Stored records
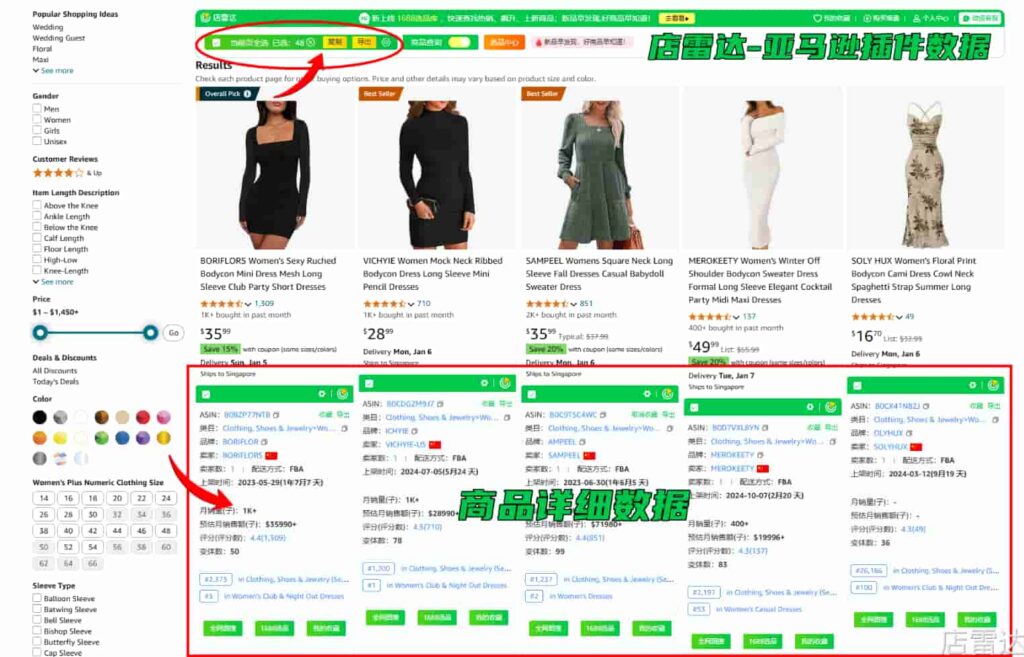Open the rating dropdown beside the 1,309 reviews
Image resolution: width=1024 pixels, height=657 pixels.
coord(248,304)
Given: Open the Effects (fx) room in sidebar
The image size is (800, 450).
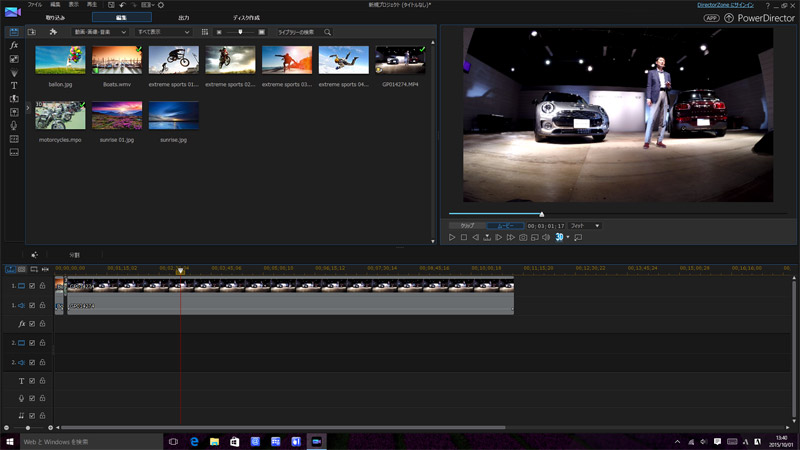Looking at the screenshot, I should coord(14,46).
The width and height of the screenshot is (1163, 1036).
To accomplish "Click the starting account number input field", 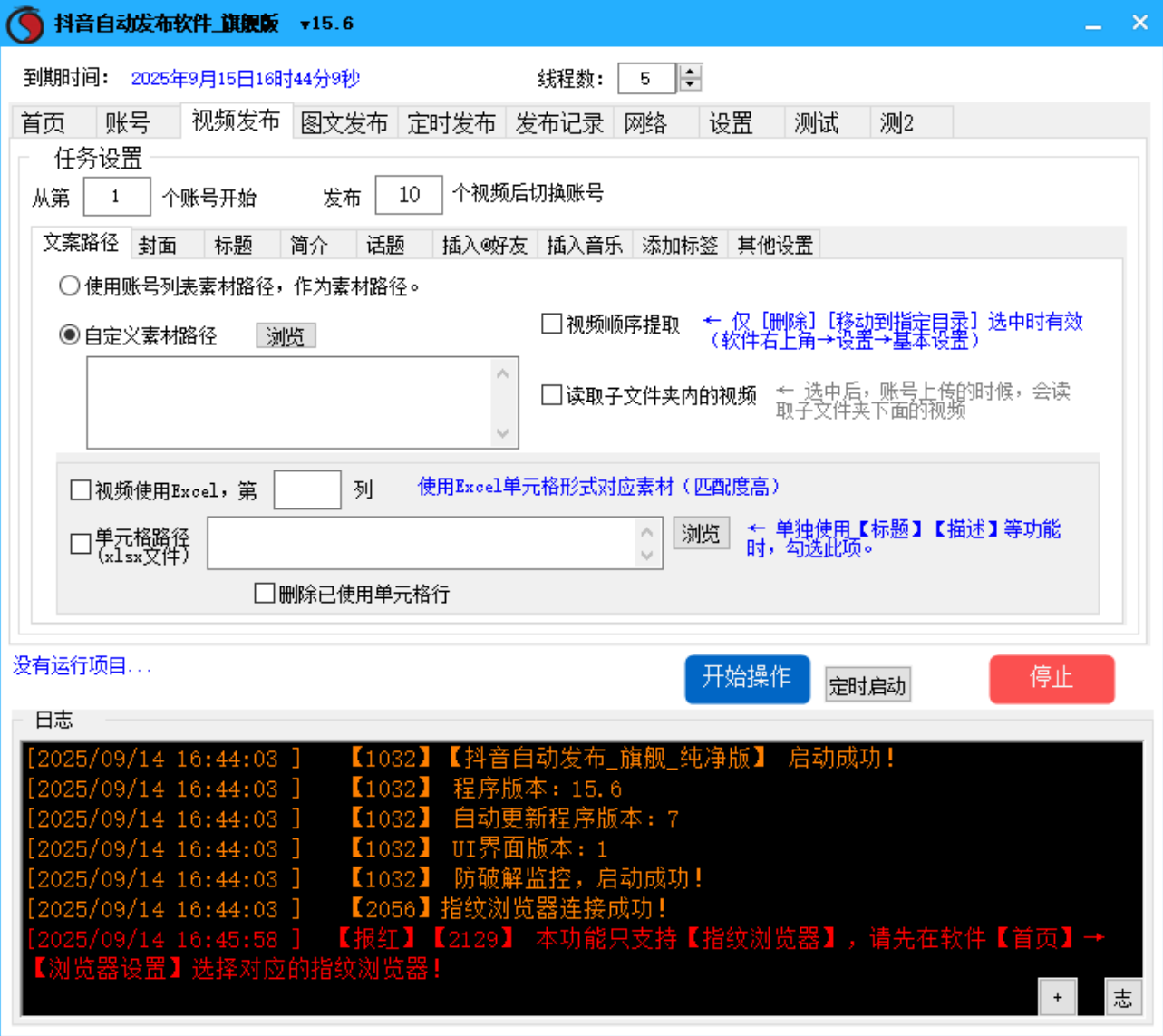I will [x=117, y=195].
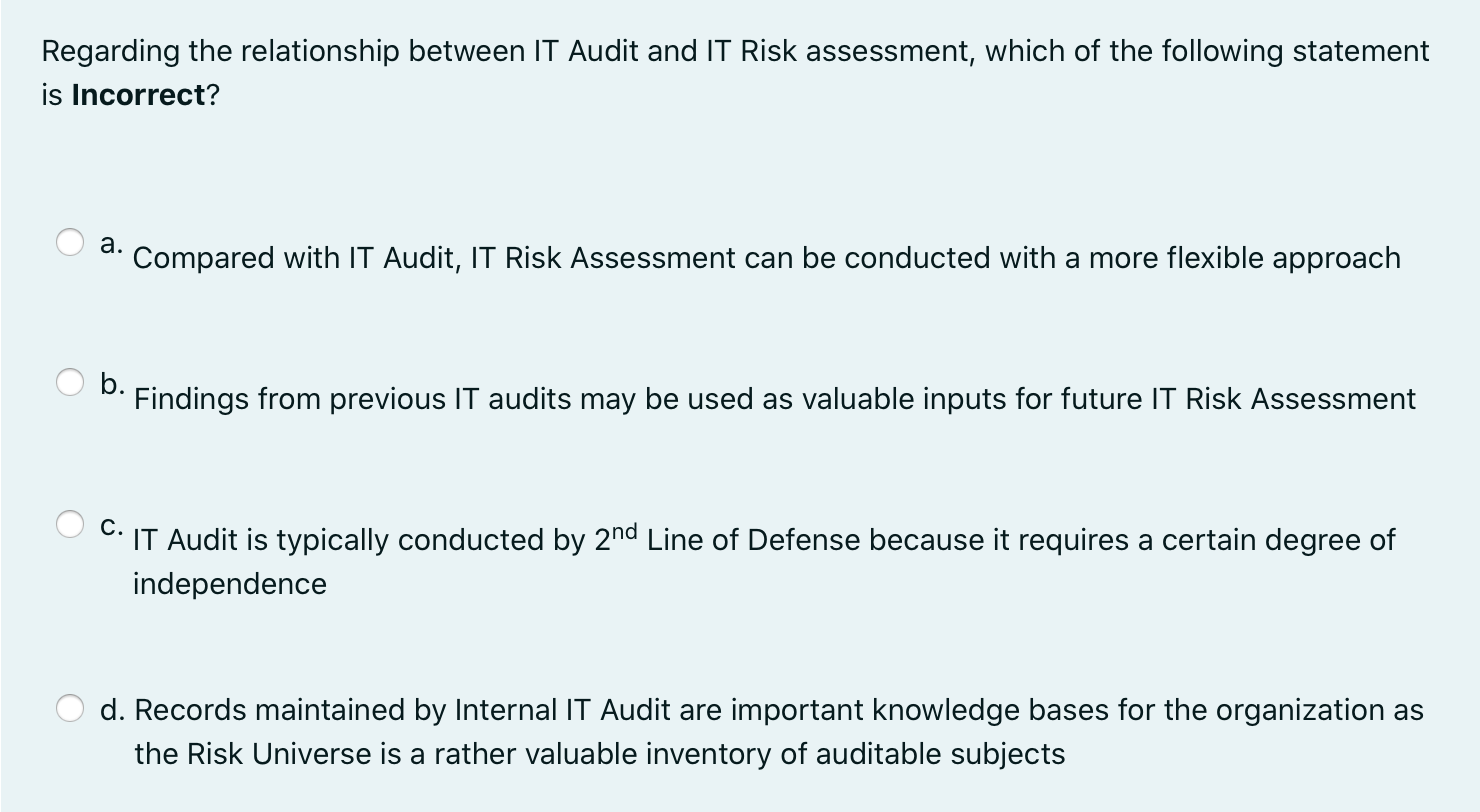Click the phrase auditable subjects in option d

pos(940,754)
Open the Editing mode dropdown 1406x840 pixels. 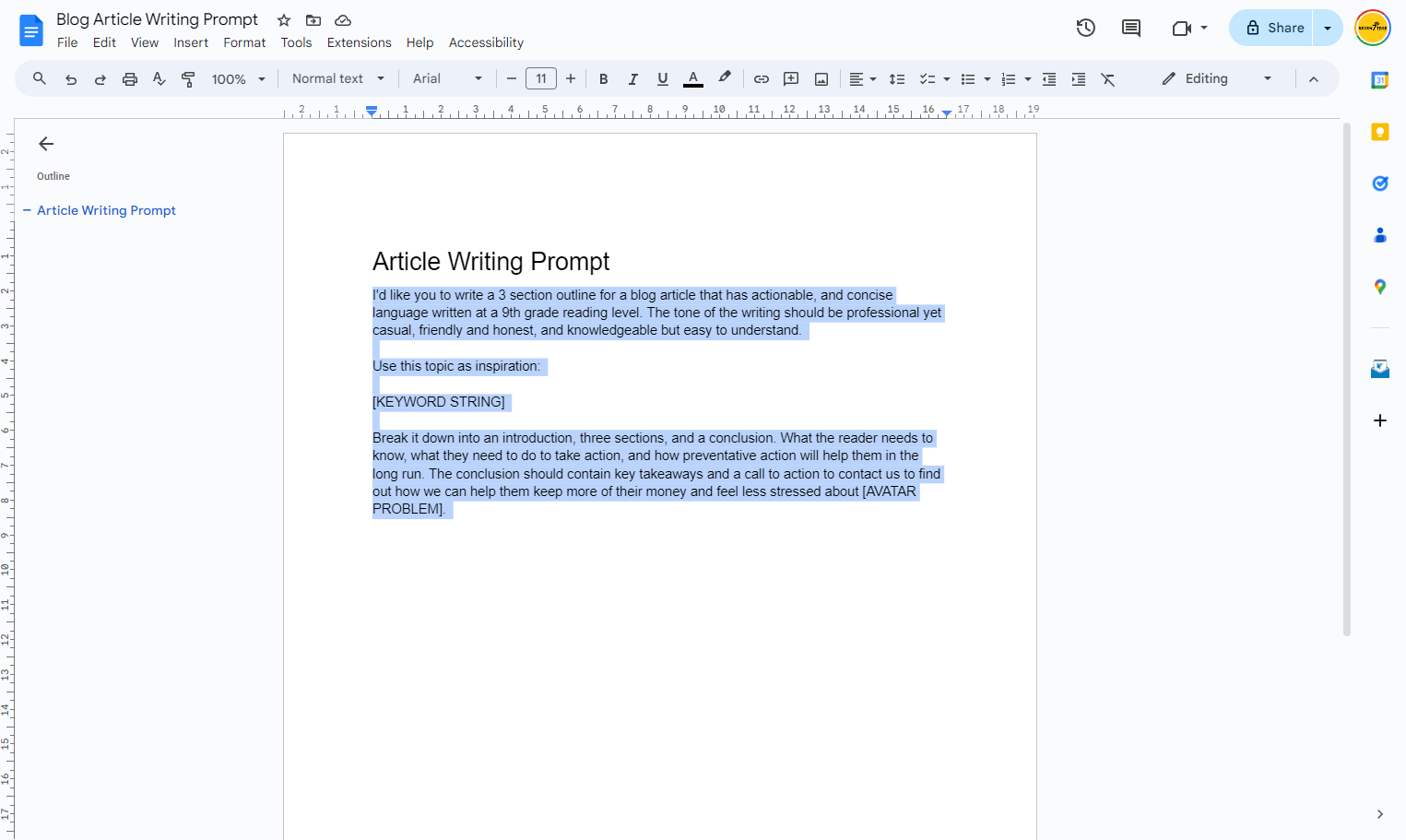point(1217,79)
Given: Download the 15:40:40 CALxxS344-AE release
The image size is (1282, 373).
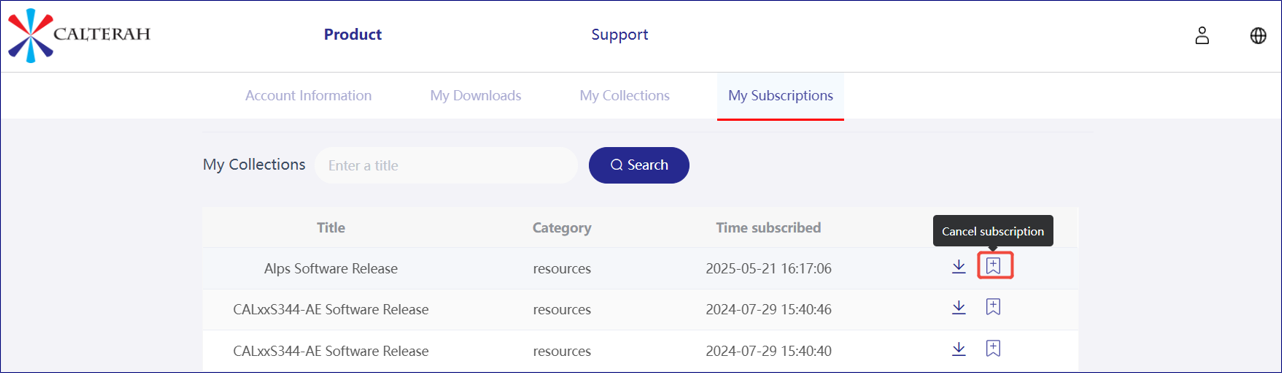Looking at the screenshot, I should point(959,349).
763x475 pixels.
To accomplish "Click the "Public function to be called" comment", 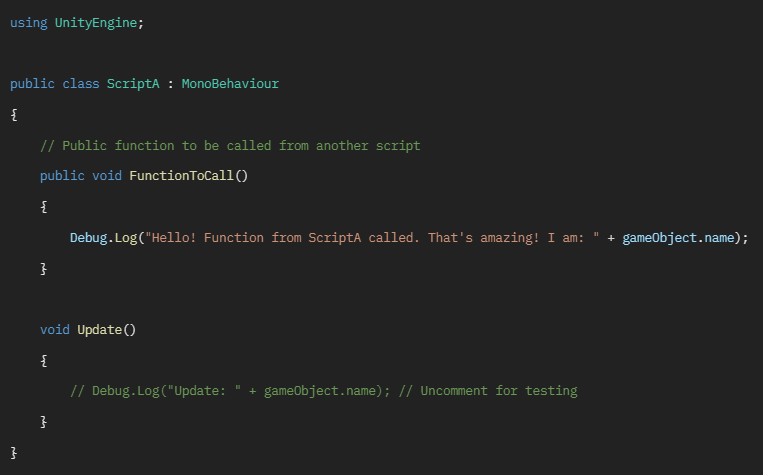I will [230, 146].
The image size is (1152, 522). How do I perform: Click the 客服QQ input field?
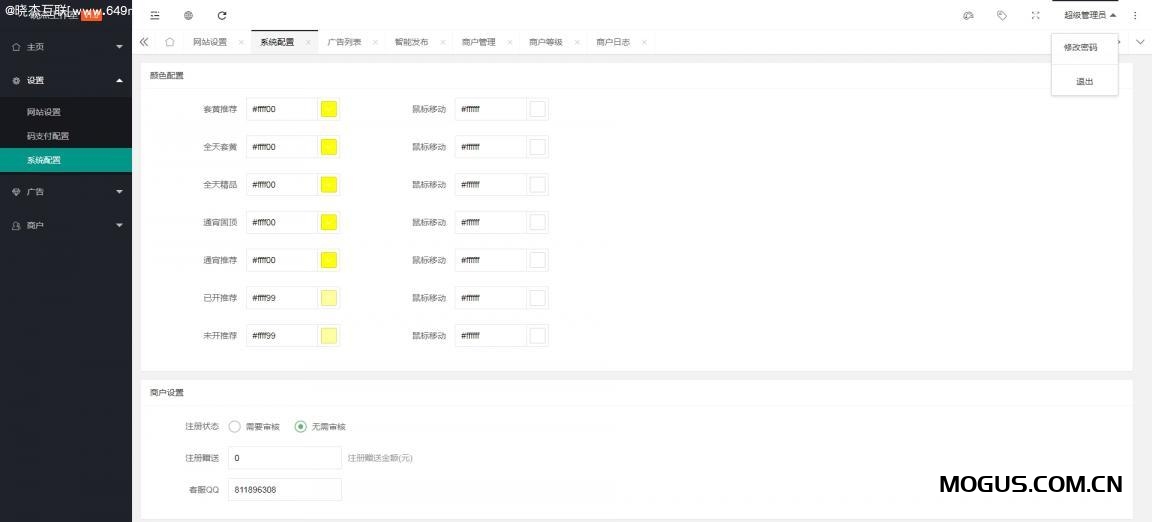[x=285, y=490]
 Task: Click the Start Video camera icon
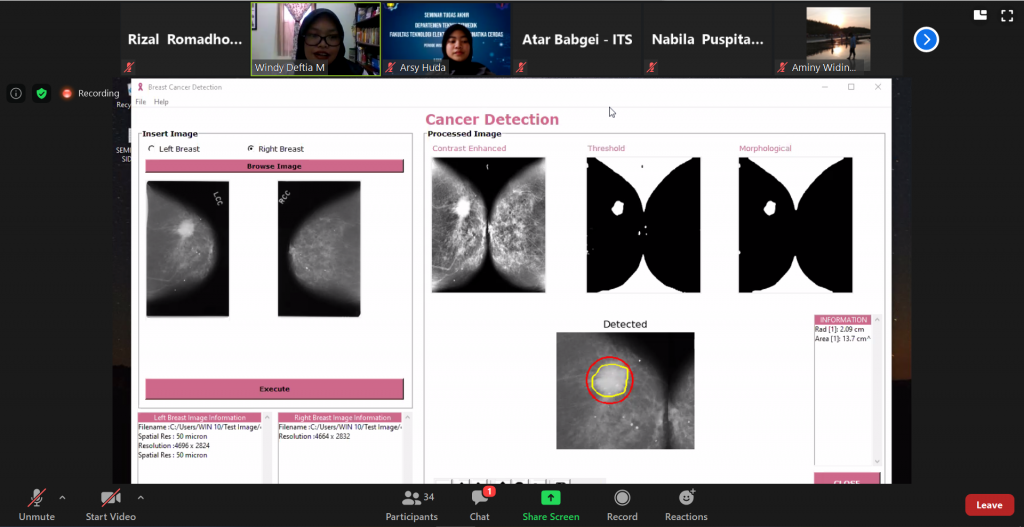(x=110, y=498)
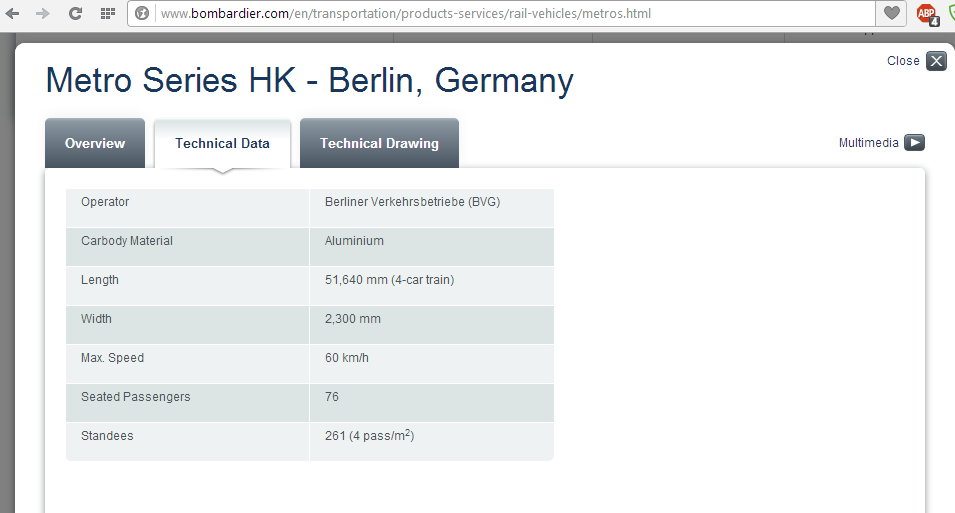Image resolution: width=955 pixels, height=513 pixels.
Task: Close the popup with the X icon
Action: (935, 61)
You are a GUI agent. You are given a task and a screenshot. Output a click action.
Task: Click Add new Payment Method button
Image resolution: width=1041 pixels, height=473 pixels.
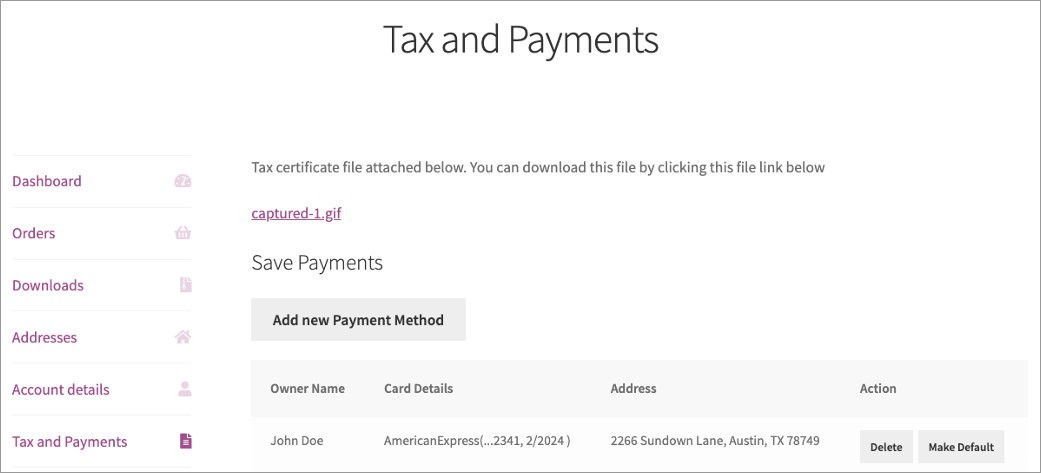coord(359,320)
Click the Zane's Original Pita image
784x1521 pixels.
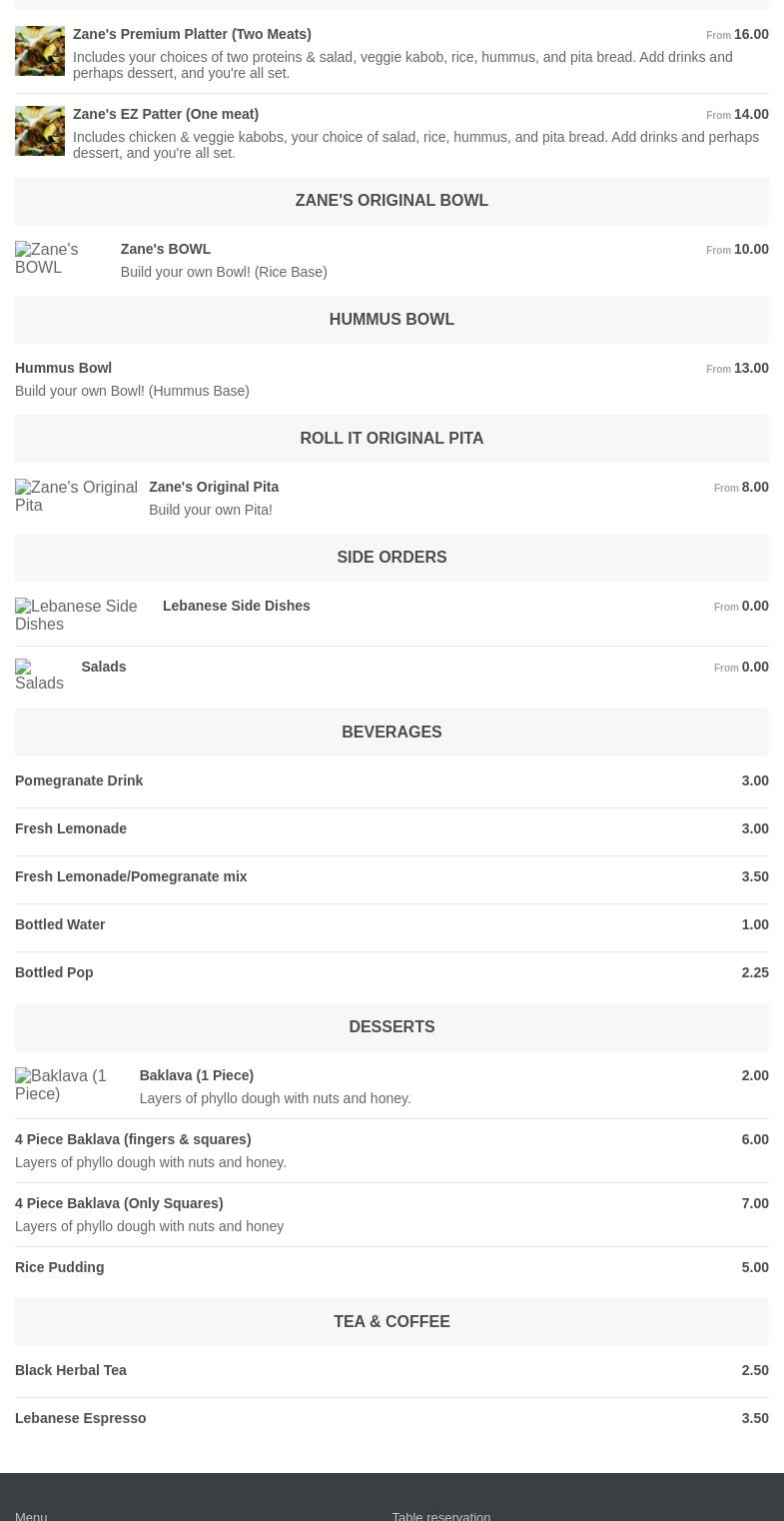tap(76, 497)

## Action item
Begin at the line that contains "The image size is (1152, 522)." and transcribe exactly, and only, each line through the final line of the data above, both included; the pictures do not go in.

## Your response
The image size is (1152, 522). How do I perform: Click the 客服QQ input field?
[x=285, y=490]
 Task: Click the Start Video camera icon
(x=110, y=498)
Image resolution: width=955 pixels, height=513 pixels.
Task: Close the popup with the X icon
Action: (935, 61)
You are a GUI agent. You are given a task and a screenshot. Output a click action.
Task: Click Add new Payment Method button
Image resolution: width=1041 pixels, height=473 pixels.
coord(359,320)
Click the Zane's Original Pita image
784x1521 pixels.
tap(76, 497)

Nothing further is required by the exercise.